--- Records supplied ---
..........

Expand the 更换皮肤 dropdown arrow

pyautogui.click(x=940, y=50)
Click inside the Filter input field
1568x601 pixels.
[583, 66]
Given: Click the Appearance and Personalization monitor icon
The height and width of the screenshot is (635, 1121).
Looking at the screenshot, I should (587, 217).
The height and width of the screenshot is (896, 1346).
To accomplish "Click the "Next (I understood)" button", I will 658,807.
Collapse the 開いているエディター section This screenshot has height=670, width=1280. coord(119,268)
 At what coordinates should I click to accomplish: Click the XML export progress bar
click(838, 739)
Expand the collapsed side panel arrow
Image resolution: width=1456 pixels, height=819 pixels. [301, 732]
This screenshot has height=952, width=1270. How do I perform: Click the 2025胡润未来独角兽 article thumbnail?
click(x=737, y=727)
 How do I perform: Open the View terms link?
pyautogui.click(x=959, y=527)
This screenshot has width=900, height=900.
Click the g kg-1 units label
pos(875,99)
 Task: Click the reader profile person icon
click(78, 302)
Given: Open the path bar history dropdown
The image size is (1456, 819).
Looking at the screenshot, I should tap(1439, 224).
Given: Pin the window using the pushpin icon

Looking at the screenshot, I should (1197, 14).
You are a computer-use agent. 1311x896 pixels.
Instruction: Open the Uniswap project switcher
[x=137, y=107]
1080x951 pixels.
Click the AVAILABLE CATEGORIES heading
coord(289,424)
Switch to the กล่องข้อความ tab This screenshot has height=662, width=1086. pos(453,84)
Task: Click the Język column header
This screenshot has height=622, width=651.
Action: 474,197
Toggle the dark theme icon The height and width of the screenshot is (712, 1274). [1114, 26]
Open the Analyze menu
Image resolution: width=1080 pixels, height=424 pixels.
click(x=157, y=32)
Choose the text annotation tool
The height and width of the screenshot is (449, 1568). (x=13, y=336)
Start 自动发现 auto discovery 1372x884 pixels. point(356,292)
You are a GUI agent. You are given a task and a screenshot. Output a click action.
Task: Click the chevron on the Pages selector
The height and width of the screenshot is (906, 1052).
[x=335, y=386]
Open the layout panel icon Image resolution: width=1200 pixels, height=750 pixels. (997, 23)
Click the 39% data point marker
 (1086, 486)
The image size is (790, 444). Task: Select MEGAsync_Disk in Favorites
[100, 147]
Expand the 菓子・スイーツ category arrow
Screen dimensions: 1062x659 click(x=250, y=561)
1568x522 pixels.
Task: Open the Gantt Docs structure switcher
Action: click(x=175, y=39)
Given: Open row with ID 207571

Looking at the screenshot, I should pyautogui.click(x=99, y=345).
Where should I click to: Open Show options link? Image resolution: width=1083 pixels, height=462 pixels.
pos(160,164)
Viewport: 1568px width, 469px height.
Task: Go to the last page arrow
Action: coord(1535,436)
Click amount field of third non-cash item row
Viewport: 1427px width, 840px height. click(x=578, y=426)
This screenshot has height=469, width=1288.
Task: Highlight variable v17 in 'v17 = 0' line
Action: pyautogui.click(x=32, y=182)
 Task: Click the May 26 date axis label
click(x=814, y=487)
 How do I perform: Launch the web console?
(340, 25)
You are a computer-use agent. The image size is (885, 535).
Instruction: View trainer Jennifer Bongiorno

..........

--- Exercise objective ---
In the entries above, replace "dropdown" with "drop-down menu" and leave everything else unchanged.

--- Result for this task ---
Expand the 更换皮肤 drop-down menu arrow

pyautogui.click(x=940, y=50)
Click inside the Filter input field
1568x601 pixels.
[583, 66]
Given: Click the Appearance and Personalization monitor icon
The height and width of the screenshot is (635, 1121).
Looking at the screenshot, I should (587, 217).
The height and width of the screenshot is (896, 1346).
To accomplish "Click the "Next (I understood)" button", I will 658,807.
Collapse the 開いているエディター section This screenshot has height=670, width=1280. coord(119,268)
 At what coordinates should I click to accomplish: Click the XML export progress bar
click(838, 739)
Expand the collapsed side panel arrow
Image resolution: width=1456 pixels, height=819 pixels. [301, 732]
This screenshot has height=952, width=1270. How do I perform: Click the 2025胡润未来独角兽 article thumbnail?
click(x=737, y=727)
 How do I perform: Open the View terms link?
pyautogui.click(x=959, y=527)
This screenshot has width=900, height=900.
Click the g kg-1 units label
pos(875,99)
 Task: Click the reader profile person icon
click(78, 302)
Given: Open the path bar history drop-down menu
The image size is (1456, 819).
Looking at the screenshot, I should tap(1439, 224).
Given: Pin the window using the pushpin icon

Looking at the screenshot, I should (1197, 14).
You are a computer-use agent. 1311x896 pixels.
Instruction: Open the Uniswap project switcher
[x=137, y=107]
1080x951 pixels.
Click the AVAILABLE CATEGORIES heading
coord(289,424)
Switch to the กล่องข้อความ tab This screenshot has height=662, width=1086. pos(453,84)
Task: Click the Język column header
This screenshot has height=622, width=651.
Action: 474,197
Toggle the dark theme icon The height and width of the screenshot is (712, 1274). [1114, 26]
Open the Analyze menu
Image resolution: width=1080 pixels, height=424 pixels.
click(x=157, y=32)
Choose the text annotation tool
The height and width of the screenshot is (449, 1568). (x=13, y=336)
Start 自动发现 auto discovery 1372x884 pixels. point(356,292)
You are a GUI agent. You are given a task and a screenshot. Output a click action.
Task: Click the chevron on the Pages selector
The height and width of the screenshot is (906, 1052).
[x=335, y=386]
Open the layout panel icon Image resolution: width=1200 pixels, height=750 pixels. (997, 23)
Click the 39% data point marker
 (1086, 486)
The image size is (790, 444). Task: Select MEGAsync_Disk in Favorites
[100, 147]
Expand the 菓子・スイーツ category arrow
Screen dimensions: 1062x659 click(x=250, y=561)
1568x522 pixels.
Task: Open the Gantt Docs structure switcher
Action: click(x=175, y=39)
Given: Open row with ID 207571

Looking at the screenshot, I should pyautogui.click(x=99, y=345).
Where should I click to: Open Show options link? Image resolution: width=1083 pixels, height=462 pixels.
pos(160,164)
Viewport: 1568px width, 469px height.
Task: Go to the last page arrow
Action: coord(1535,436)
Click amount field of third non-cash item row
Viewport: 1427px width, 840px height. click(x=578, y=426)
This screenshot has height=469, width=1288.
Task: Highlight variable v17 in 'v17 = 0' line
Action: pyautogui.click(x=32, y=182)
 Task: Click the May 26 date axis label
click(x=814, y=487)
 How do I perform: Launch the web console?
(340, 25)
You are a computer-use agent. The image size is (885, 535).
Instruction: View trainer Jennifer Bongiorno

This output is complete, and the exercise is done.